- **REQUIRED ACTION**: Output the number of lines in the entries below with the string "button" in them, and nothing further.

***** DATA EXTRACT *****

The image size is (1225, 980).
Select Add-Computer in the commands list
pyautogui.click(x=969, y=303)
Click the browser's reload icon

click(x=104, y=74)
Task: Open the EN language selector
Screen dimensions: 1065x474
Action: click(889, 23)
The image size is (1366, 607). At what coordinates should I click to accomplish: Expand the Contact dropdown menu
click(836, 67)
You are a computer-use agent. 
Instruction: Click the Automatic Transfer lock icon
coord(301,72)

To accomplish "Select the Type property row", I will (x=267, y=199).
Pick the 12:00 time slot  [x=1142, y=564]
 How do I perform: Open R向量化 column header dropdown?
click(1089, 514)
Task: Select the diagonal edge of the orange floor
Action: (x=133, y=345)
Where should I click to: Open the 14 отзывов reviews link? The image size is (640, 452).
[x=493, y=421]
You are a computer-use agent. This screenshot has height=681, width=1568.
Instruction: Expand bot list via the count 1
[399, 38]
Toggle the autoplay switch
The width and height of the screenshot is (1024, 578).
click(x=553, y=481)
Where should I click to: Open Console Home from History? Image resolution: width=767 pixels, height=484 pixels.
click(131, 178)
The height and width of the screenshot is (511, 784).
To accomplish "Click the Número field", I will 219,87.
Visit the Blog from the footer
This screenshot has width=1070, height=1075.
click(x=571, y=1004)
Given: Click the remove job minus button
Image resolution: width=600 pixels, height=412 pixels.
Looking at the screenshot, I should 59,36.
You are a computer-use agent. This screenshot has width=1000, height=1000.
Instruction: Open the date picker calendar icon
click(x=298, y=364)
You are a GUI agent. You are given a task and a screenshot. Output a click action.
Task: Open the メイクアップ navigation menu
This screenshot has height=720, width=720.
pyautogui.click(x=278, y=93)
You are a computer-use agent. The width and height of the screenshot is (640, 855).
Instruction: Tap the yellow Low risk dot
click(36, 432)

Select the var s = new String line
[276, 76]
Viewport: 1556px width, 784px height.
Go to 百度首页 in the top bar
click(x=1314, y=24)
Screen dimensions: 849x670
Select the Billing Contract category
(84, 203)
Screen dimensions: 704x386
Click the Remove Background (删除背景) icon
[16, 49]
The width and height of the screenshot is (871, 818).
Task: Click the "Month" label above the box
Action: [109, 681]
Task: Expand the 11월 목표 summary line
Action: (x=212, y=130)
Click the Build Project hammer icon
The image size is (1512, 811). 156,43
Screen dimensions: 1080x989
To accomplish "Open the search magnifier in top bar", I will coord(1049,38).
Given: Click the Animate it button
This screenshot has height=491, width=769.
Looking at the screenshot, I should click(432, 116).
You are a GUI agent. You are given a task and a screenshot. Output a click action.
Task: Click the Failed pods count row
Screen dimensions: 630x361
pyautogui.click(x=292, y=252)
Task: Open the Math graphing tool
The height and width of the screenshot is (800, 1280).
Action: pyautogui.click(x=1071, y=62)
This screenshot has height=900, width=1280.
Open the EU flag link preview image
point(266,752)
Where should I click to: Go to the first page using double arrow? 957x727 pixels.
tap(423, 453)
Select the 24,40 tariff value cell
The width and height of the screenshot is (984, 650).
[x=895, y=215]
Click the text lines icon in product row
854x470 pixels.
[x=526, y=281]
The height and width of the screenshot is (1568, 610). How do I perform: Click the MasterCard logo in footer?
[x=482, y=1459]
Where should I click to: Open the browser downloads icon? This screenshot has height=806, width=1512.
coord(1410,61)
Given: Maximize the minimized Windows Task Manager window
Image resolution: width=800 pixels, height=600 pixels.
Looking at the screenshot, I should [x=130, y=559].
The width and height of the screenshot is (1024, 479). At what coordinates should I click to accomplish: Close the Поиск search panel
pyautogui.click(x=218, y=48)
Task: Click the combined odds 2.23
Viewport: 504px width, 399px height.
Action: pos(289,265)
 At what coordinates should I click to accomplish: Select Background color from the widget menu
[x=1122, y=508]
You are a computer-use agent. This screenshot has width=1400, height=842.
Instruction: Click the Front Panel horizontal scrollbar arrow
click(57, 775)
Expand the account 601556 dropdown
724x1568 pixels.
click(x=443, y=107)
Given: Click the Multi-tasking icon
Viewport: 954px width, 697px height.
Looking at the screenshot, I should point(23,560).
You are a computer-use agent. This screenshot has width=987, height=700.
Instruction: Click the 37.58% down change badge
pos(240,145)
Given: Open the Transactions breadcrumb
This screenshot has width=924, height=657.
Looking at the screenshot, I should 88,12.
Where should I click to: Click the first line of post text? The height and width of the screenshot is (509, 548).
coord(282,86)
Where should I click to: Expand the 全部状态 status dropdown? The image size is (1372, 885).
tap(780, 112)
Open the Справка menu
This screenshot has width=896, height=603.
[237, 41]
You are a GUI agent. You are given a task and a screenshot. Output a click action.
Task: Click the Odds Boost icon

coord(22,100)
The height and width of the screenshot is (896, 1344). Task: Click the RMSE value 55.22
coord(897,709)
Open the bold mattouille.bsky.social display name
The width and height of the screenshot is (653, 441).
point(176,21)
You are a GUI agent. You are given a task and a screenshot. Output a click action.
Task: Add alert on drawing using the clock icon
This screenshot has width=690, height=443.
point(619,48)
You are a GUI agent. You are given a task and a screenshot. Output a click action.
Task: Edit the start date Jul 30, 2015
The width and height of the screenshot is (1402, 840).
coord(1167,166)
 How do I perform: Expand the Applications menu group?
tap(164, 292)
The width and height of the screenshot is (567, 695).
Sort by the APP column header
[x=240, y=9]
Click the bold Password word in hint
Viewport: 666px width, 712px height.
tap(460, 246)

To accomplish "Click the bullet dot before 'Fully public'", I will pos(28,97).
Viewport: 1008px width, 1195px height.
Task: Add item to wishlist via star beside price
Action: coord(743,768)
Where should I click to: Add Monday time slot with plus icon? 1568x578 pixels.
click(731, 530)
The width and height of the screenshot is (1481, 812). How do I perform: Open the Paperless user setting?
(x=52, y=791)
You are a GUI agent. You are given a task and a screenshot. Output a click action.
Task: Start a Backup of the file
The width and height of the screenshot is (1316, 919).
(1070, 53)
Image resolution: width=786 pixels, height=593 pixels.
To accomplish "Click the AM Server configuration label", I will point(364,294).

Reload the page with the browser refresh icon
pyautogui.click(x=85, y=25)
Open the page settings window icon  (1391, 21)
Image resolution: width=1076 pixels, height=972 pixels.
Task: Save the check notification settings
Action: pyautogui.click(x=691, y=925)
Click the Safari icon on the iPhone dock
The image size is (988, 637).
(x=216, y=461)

*****

- **OUTPUT FOR THIS EXERCISE**: 2